This past Sunday I had the privilege of going birding with my stepfather for the first time in months. We went to a fish hatchery and a state park in search of the ducks, grebes, and shorebirds that winter here in Tennessee (bad joke: how is a birder like a rich person? They both use winter as a verb!)
We saw nothing rare or spectacular, just flocks of ring-necked ducks, gadwalls, and coots. Coots are considered a nuisance in the northern states and provinces, but they are among my favorite waterfowl, with their fat bobbing bodies and absurd feet. I have a weakness for ridiculous birds like coots, woodcocks, and night-herons; they show one a jolly side of nature that seems so soothing and necessary after a night spent watching Carl Sagan videos.
I’ve encountered some academic speculation that birding represents a “safe” eruption of the hunting instinct within the mind of the bourgeois – in other words, that birders are hunters without guns, people who stalk wildlife as their ancient ancestors and country grandfathers once did, but take only symbolic trophies because modern living has neutered them.

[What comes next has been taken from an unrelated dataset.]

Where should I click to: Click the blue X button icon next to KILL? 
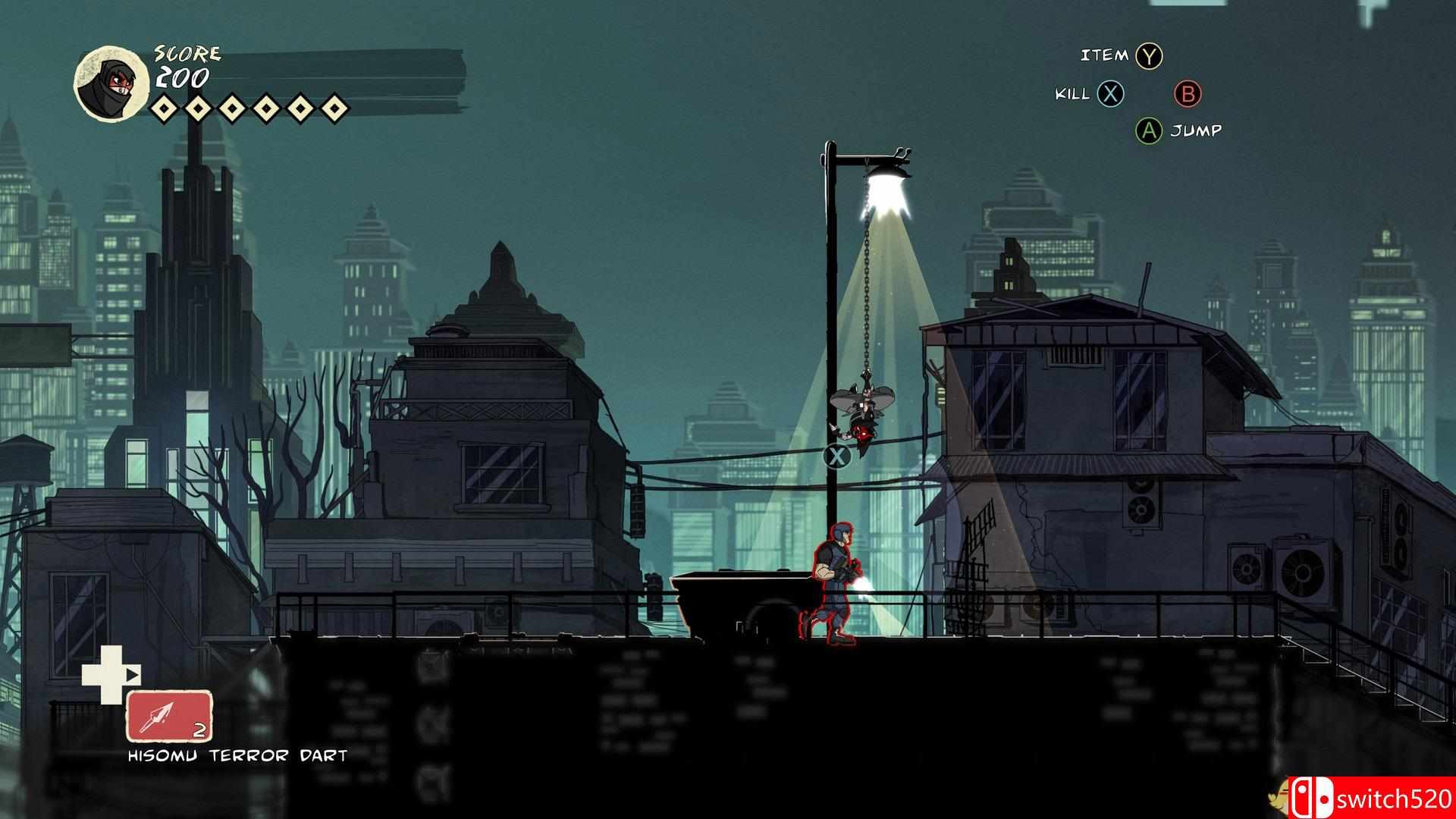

Of course this is a tad derogatory, and fails to take things like scientific curiosity and birding as a subculture into account, but when I am out looking for ducks in the winter I do get a sense of being a frustrated hunter. I stand in the rushes in my muted-brown jacket, holding binoculars and listening to the sound of my own breathing, staying as still as possible because the most sought-after species are also the most skittish. Then, if I see an unusual duck or shorebird and identify it with confidence, a sense of triumph. I know people who hunt, and they would consider this a sort of dry orgasm – “Then you just walk away?” Yes, because I am gentle, respectful, civilized, intellectual, delicate, guilt-ridden, anemic, sentimental, and ridiculous. Also, I don’t own a shotgun, and nobody ever taught me to shoot. No Artemis am I. I’m sure the ducks, somewhere deep in their little duck-brains, appreciate this.